### What the task asks
Each entry that follows must be output without any deviation.
### Data to process
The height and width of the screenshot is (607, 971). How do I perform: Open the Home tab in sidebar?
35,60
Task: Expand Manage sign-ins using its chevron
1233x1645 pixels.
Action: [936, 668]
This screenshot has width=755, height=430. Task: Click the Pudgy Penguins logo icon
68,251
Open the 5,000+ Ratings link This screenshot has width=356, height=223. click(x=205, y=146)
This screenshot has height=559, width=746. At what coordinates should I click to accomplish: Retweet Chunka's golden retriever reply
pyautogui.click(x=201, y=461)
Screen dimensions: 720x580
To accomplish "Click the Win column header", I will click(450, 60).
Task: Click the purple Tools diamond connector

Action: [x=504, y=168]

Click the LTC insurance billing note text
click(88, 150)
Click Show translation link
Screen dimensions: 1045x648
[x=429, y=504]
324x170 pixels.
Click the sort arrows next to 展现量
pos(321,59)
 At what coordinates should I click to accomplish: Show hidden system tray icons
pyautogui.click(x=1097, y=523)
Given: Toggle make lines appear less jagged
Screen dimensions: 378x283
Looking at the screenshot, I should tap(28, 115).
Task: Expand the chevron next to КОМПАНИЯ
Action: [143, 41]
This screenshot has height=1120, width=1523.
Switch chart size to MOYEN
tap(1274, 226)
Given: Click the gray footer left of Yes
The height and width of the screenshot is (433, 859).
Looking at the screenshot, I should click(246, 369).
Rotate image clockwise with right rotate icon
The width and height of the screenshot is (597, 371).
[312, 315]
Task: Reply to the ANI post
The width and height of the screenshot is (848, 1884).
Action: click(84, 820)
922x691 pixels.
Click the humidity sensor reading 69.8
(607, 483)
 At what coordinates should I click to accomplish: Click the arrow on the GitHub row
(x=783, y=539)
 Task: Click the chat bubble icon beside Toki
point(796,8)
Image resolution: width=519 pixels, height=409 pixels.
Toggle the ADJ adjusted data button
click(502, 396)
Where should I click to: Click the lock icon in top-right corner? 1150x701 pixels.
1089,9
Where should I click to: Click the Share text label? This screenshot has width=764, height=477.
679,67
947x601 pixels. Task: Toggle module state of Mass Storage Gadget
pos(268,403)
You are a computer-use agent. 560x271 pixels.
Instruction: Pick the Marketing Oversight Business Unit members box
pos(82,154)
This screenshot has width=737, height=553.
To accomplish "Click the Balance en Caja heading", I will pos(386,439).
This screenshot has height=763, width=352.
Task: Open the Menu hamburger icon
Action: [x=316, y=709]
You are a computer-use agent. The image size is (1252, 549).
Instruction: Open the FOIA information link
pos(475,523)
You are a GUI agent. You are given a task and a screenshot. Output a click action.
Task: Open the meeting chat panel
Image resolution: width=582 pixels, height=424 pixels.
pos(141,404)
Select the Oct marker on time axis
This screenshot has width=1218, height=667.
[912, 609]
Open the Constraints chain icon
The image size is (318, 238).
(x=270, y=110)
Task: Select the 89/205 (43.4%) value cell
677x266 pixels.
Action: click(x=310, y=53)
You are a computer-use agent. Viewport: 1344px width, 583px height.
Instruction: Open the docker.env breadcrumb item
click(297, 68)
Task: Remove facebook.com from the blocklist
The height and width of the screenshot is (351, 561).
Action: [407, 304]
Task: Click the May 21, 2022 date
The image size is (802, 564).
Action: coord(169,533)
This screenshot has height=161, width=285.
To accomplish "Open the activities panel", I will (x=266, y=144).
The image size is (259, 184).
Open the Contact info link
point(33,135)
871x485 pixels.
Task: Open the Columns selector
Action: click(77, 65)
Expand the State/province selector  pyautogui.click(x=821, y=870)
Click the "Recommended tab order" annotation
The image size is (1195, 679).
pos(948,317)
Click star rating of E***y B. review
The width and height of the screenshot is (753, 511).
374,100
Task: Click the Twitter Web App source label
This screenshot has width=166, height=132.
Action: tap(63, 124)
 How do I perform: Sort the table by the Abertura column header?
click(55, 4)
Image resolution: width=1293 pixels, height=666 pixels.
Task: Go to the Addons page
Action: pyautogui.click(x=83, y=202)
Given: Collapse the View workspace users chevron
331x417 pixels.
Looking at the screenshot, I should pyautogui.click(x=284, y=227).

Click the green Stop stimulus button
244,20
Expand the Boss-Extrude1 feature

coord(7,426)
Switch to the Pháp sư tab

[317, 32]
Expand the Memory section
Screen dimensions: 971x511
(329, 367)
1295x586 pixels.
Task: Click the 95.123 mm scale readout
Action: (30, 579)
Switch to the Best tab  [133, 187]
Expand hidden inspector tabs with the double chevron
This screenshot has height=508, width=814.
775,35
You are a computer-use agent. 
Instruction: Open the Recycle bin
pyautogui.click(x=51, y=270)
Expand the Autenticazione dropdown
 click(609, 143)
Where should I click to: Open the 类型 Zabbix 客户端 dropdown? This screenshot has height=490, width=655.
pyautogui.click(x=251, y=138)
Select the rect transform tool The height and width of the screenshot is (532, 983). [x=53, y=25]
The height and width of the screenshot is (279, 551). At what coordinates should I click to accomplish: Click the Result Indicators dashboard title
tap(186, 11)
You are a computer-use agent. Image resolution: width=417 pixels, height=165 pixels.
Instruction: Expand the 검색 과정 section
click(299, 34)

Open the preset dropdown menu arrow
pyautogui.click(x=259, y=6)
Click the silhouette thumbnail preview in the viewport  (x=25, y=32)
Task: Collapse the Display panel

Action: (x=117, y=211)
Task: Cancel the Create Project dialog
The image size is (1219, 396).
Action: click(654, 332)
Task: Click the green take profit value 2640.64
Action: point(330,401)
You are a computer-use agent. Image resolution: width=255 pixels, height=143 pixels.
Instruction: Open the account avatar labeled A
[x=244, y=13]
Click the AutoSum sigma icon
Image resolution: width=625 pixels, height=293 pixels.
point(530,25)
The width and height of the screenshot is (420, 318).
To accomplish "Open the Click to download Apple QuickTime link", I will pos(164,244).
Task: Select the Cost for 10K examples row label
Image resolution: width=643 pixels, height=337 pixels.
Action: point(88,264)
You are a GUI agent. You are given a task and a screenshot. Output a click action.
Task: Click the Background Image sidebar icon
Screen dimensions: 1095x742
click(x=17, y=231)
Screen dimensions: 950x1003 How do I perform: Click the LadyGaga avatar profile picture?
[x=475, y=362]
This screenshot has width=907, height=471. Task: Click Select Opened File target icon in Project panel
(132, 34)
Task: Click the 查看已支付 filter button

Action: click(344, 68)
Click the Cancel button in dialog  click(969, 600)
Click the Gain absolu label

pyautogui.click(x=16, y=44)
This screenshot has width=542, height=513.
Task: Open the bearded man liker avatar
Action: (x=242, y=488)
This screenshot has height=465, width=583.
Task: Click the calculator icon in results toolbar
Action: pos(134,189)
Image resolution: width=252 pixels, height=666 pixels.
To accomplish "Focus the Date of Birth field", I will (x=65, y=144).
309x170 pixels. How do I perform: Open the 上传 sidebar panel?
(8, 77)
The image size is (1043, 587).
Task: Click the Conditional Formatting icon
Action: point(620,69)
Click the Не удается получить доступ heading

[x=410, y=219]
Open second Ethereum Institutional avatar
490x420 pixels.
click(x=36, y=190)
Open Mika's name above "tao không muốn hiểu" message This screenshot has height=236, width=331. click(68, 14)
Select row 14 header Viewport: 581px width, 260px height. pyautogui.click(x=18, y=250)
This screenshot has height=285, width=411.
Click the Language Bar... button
######
### Result for this task
The height and width of the screenshot is (607, 971). How do I perform: Open the Home tab in sidebar?
35,60
Task: Expand Manage sign-ins using its chevron
1233x1645 pixels.
Action: [936, 668]
This screenshot has width=755, height=430. Task: Click the Pudgy Penguins logo icon
68,251
Open the 5,000+ Ratings link This screenshot has width=356, height=223. click(x=205, y=146)
This screenshot has height=559, width=746. At what coordinates should I click to accomplish: Retweet Chunka's golden retriever reply
pyautogui.click(x=201, y=461)
Screen dimensions: 720x580
To accomplish "Click the Win column header", I will click(450, 60).
Task: Click the purple Tools diamond connector

Action: [x=504, y=168]

Click the LTC insurance billing note text
click(88, 150)
Click Show translation link
Screen dimensions: 1045x648
[x=429, y=504]
324x170 pixels.
Click the sort arrows next to 展现量
pos(321,59)
 At what coordinates should I click to accomplish: Show hidden system tray icons
pyautogui.click(x=1097, y=523)
Given: Toggle make lines appear less jagged
Screen dimensions: 378x283
Looking at the screenshot, I should tap(28, 115).
Task: Expand the chevron next to КОМПАНИЯ
Action: [143, 41]
This screenshot has height=1120, width=1523.
Switch chart size to MOYEN
tap(1274, 226)
Given: Click the gray footer left of Yes
The height and width of the screenshot is (433, 859).
Looking at the screenshot, I should click(246, 369).
Rotate image clockwise with right rotate icon
The width and height of the screenshot is (597, 371).
[312, 315]
Task: Reply to the ANI post
The width and height of the screenshot is (848, 1884).
Action: click(84, 820)
922x691 pixels.
Click the humidity sensor reading 69.8
(607, 483)
 At what coordinates should I click to accomplish: Click the arrow on the GitHub row
(x=783, y=539)
 Task: Click the chat bubble icon beside Toki
point(796,8)
Image resolution: width=519 pixels, height=409 pixels.
Toggle the ADJ adjusted data button
click(502, 396)
Where should I click to: Click the lock icon in top-right corner? 1150x701 pixels.
1089,9
Where should I click to: Click the Share text label? This screenshot has width=764, height=477.
679,67
947x601 pixels. Task: Toggle module state of Mass Storage Gadget
pos(268,403)
You are a computer-use agent. 560x271 pixels.
Instruction: Pick the Marketing Oversight Business Unit members box
pos(82,154)
This screenshot has width=737, height=553.
To accomplish "Click the Balance en Caja heading", I will pos(386,439).
This screenshot has height=763, width=352.
Task: Open the Menu hamburger icon
Action: [x=316, y=709]
You are a computer-use agent. The image size is (1252, 549).
Instruction: Open the FOIA information link
pos(475,523)
You are a GUI agent. You are given a task and a screenshot. Output a click action.
Task: Open the meeting chat panel
Image resolution: width=582 pixels, height=424 pixels.
pos(141,404)
Select the Oct marker on time axis
This screenshot has width=1218, height=667.
[912, 609]
Open the Constraints chain icon
The image size is (318, 238).
(x=270, y=110)
Task: Select the 89/205 (43.4%) value cell
677x266 pixels.
Action: click(x=310, y=53)
You are a computer-use agent. Viewport: 1344px width, 583px height.
Instruction: Open the docker.env breadcrumb item
click(297, 68)
Task: Remove facebook.com from the blocklist
The height and width of the screenshot is (351, 561).
Action: [407, 304]
Task: Click the May 21, 2022 date
The image size is (802, 564).
Action: coord(169,533)
This screenshot has height=161, width=285.
To accomplish "Open the activities panel", I will (x=266, y=144).
The image size is (259, 184).
Open the Contact info link
point(33,135)
871x485 pixels.
Task: Open the Columns selector
Action: click(77, 65)
Expand the State/province selector  pyautogui.click(x=821, y=870)
Click the "Recommended tab order" annotation
The image size is (1195, 679).
pos(948,317)
Click star rating of E***y B. review
The width and height of the screenshot is (753, 511).
374,100
Task: Click the Twitter Web App source label
This screenshot has width=166, height=132.
Action: tap(63, 124)
 How do I perform: Sort the table by the Abertura column header?
click(55, 4)
Image resolution: width=1293 pixels, height=666 pixels.
Task: Go to the Addons page
Action: pyautogui.click(x=83, y=202)
Given: Collapse the View workspace users chevron
331x417 pixels.
Looking at the screenshot, I should pyautogui.click(x=284, y=227).

Click the green Stop stimulus button
244,20
Expand the Boss-Extrude1 feature

coord(7,426)
Switch to the Pháp sư tab

[317, 32]
Expand the Memory section
Screen dimensions: 971x511
(329, 367)
1295x586 pixels.
Task: Click the 95.123 mm scale readout
Action: (30, 579)
Switch to the Best tab  [133, 187]
Expand hidden inspector tabs with the double chevron
This screenshot has height=508, width=814.
775,35
You are a computer-use agent. 
Instruction: Open the Recycle bin
pyautogui.click(x=51, y=270)
Expand the Autenticazione dropdown
 click(609, 143)
Where should I click to: Open the 类型 Zabbix 客户端 dropdown? This screenshot has height=490, width=655.
pyautogui.click(x=251, y=138)
Select the rect transform tool The height and width of the screenshot is (532, 983). [x=53, y=25]
The height and width of the screenshot is (279, 551). At what coordinates should I click to accomplish: Click the Result Indicators dashboard title
tap(186, 11)
You are a computer-use agent. Image resolution: width=417 pixels, height=165 pixels.
Instruction: Expand the 검색 과정 section
click(299, 34)

Open the preset dropdown menu arrow
pyautogui.click(x=259, y=6)
Click the silhouette thumbnail preview in the viewport  (x=25, y=32)
Task: Collapse the Display panel

Action: (x=117, y=211)
Task: Cancel the Create Project dialog
The image size is (1219, 396).
Action: click(654, 332)
Task: Click the green take profit value 2640.64
Action: point(330,401)
You are a computer-use agent. Image resolution: width=255 pixels, height=143 pixels.
Instruction: Open the account avatar labeled A
[x=244, y=13]
Click the AutoSum sigma icon
Image resolution: width=625 pixels, height=293 pixels.
point(530,25)
The width and height of the screenshot is (420, 318).
To accomplish "Open the Click to download Apple QuickTime link", I will pos(164,244).
Task: Select the Cost for 10K examples row label
Image resolution: width=643 pixels, height=337 pixels.
Action: point(88,264)
You are a GUI agent. You are given a task and a screenshot. Output a click action.
Task: Click the Background Image sidebar icon
Screen dimensions: 1095x742
click(x=17, y=231)
Screen dimensions: 950x1003 How do I perform: Click the LadyGaga avatar profile picture?
[x=475, y=362]
This screenshot has width=907, height=471. Task: Click Select Opened File target icon in Project panel
(132, 34)
Task: Click the 查看已支付 filter button

Action: click(344, 68)
Click the Cancel button in dialog  click(969, 600)
Click the Gain absolu label

pyautogui.click(x=16, y=44)
This screenshot has width=542, height=513.
Task: Open the bearded man liker avatar
Action: (x=242, y=488)
This screenshot has height=465, width=583.
Task: Click the calculator icon in results toolbar
Action: pos(134,189)
Image resolution: width=252 pixels, height=666 pixels.
To accomplish "Focus the Date of Birth field", I will (x=65, y=144).
309x170 pixels. How do I perform: Open the 上传 sidebar panel?
(8, 77)
The image size is (1043, 587).
Task: Click the Conditional Formatting icon
Action: point(620,69)
Click the Не удается получить доступ heading

[x=410, y=219]
Open second Ethereum Institutional avatar
490x420 pixels.
click(x=36, y=190)
Open Mika's name above "tao không muốn hiểu" message This screenshot has height=236, width=331. click(68, 14)
Select row 14 header Viewport: 581px width, 260px height. pyautogui.click(x=18, y=250)
This screenshot has height=285, width=411.
Click the Language Bar... button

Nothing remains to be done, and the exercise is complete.